Passage to read
===

It was me that mentioned embarrassment and speaking for myself I often feel a need to know whether or not others might feel similarly. But _excellent _that ET1SS went further and pointed out that others agreeing doesn't necessarily make something right or mean that there is not still work to do to improve things all round.


----------



## ScrewedEverything (May 14, 2013)

Speaking as an emotionally distant, less-communicative man, I can tell you that, while your frustration is understandable, getting angry with him and taking him to task for the way he is at this particular time is going to be counterproductive. Find ways to let him know that you care about how he feels and what he thinks that don't involve demanding that he share things with you.


----------



## FizzBomb (Dec 31, 2013)

Melanie, I do sympathise with you. That's a lousy situation.

===

Source records
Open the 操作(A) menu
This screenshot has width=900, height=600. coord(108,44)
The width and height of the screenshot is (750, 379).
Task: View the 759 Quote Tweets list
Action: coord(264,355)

===

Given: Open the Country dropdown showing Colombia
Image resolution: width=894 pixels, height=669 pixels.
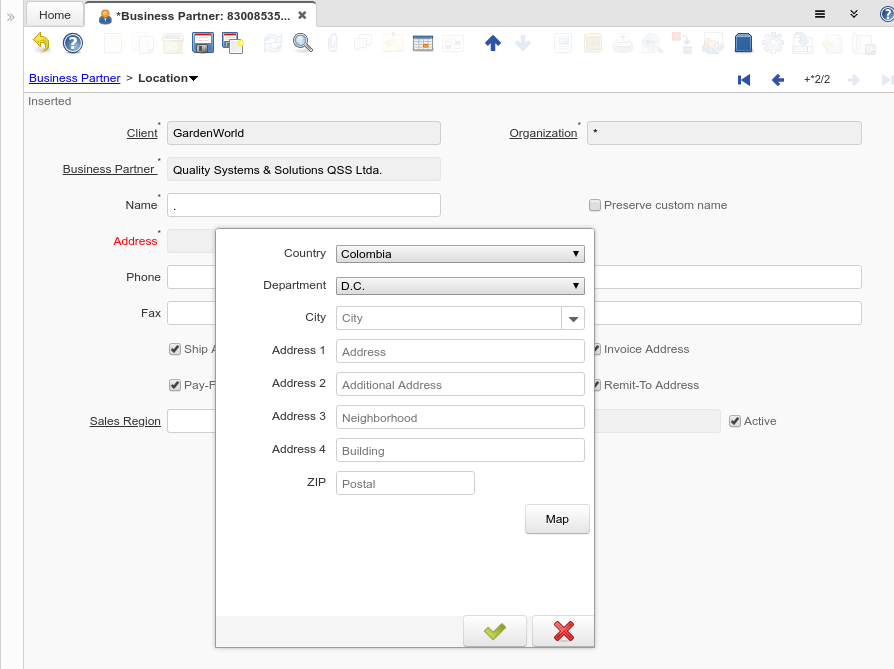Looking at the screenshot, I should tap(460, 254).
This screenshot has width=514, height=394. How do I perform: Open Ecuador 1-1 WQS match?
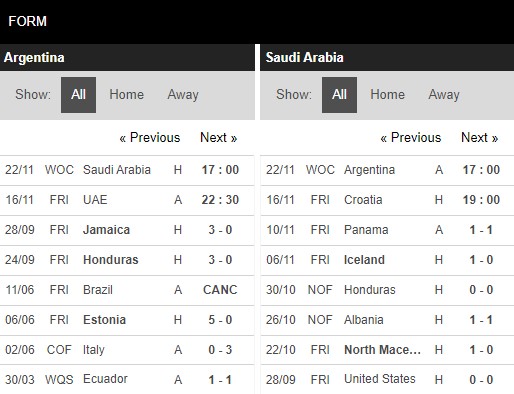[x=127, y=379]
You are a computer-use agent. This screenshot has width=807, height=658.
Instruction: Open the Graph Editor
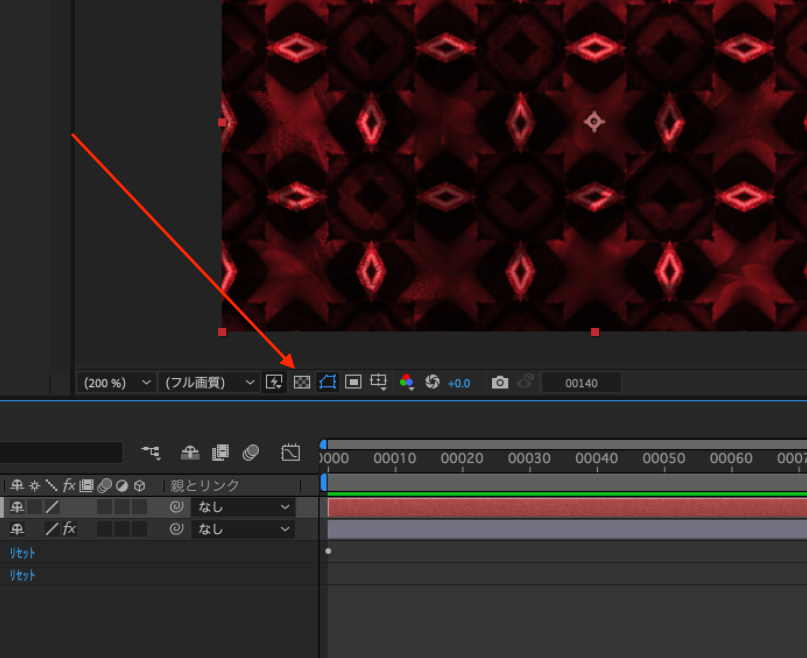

===

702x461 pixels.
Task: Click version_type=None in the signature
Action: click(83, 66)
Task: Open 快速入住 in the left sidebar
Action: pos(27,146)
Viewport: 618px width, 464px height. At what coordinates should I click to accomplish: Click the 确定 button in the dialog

===

To-do list
**a.** In the records, rewrite only the part that opens with the line containing "702x461 pixels." and closes with the line containing "Viewport: 618px width, 464px", with "dialog" renamed to "window" and everything else unchanged.
**b.** Go on with the forum thread about dealing with an emotionally distant partner from the point where it stops.
The forum thread has no connection to the records.

Answers to the tasks
**a.**
702x461 pixels.
Task: Click version_type=None in the signature
Action: click(83, 66)
Task: Open 快速入住 in the left sidebar
Action: pos(27,146)
Viewport: 618px width, 464px height. At what coordinates should I click to accomplish: Click the 确定 button in the window

**b.**
My husband shut me out emotionally right after he ate the wedding cake. In the beginning he didn't communicate with me - not nice for a new bride . Turns out he was still getting his emotional needs met by his mum who used to ring him up on a daily basis and by the time I got home from working in the city he had nothing to say to me. He had already shared his day, feelings, thoughts etc with his mother  it made me feel shut out.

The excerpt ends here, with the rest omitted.